El objetivo es que la idea sea más importante que quien la propone. Si un miembro sugiere algo, la propuesta pasa a ser propiedad del grupo. Todos trabajan para pulirla o descartarla sin que haya ataques personales. Esta estructura busca evitar los grupos de presión que suelen distorsionar la toma de decisiones en otros ámbitos sociales.
Este enfoque hace que la administración sea más deliberativa que otros sistemas de decisión rápida. Aunque el proceso puede requerir más tiempo, el resultado suele ser una política más sólida y representativa.

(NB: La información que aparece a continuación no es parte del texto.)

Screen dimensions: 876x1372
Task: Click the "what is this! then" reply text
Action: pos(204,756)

El respeto por la opinión ajena es la base sobre la cual se construye la unidad de la comunidad.
Evolución histórica y principios de servicio
Este sistema no surgió de forma espontánea, sino que es el resultado de una evolución histórica que comenzó en el siglo XIX. Mientras que Bahá’u’lláh estableció el principio de la «Consulta», fue Shoghi Effendi quien organizó meticulosamente la estructura administrativa moderna entre 1921 y 1957.

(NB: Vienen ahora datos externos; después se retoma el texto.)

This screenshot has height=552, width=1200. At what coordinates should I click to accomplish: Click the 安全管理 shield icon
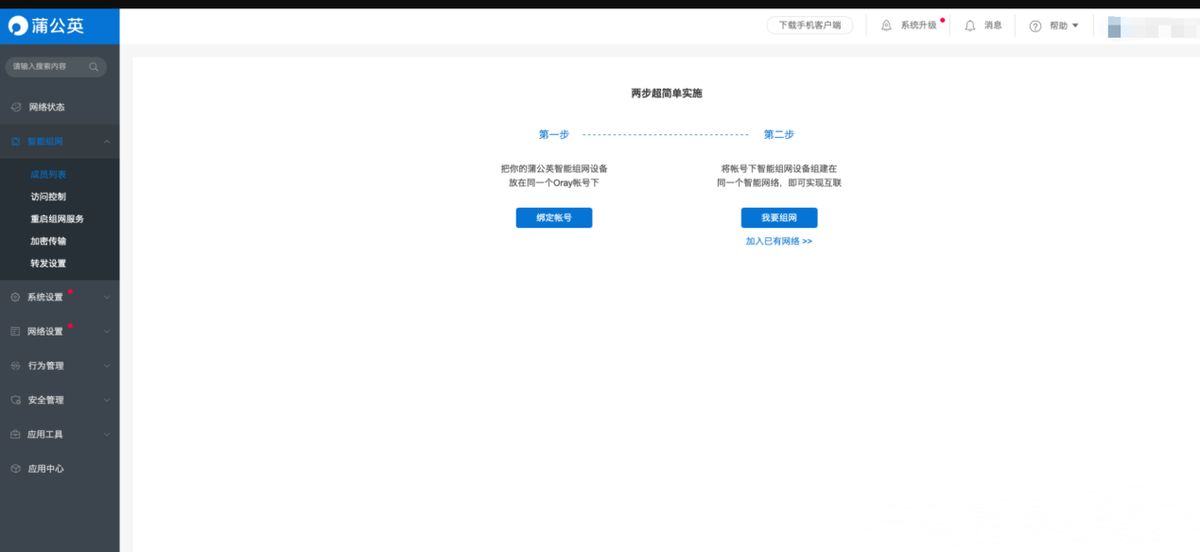pyautogui.click(x=15, y=400)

El sistema fue diseñado para que el cambio y la renovación fueran constantes. Se busca dar oportunidad a todos los miembros de servir a la comunidad. Sin embargo, en la práctica, se observa que en algunas regiones ciertos nombres se repiten durante años, un fenómeno que la comunidad analiza para asegurar que surjan nuevas capacidades y talentos.
En definitiva, las elecciones bahá’ís ofrecen una visión de lo que podría ser la gobernanza si se eliminara el deseo de poder personal. Es un modelo que, aunque interno de una comunidad religiosa, plantea preguntas válidas sobre la posibilidad de colaborar sin competir por el control.
¿Cuándo se celebran exactamente las elecciones locales?
Se llevan a cabo anualmente, coincidiendo con el primer día del festival de Ridván, que habitualmente se celebra a finales de abril.
¿Quiénes son los electores de la Casa Universal de Justicia?
El cuerpo electoral está compuesto exclusivamente por los miembros de todas las Asambleas Espirituales Nacionales del mundo en el momento de la elección.
¿Existen partidos o facciones dentro de este sistema?
No, el sistema bahá’í prohíbe estrictamente la formación de partidos, bloques o cualquier tipo de organización interna que busque influir en el voto de los demás.
¿Qué sucede si un miembro quiere renunciar a su cargo?
Aunque la elección es un deber, los miembros pueden solicitar la renuncia por motivos de salud o fuerza mayor, pero siempre se les anima a ver el cargo como un servicio.
La ausencia de ruido electoral permite que este proceso se viva como un acto de servicio comunitario en lugar de una lucha por el poder.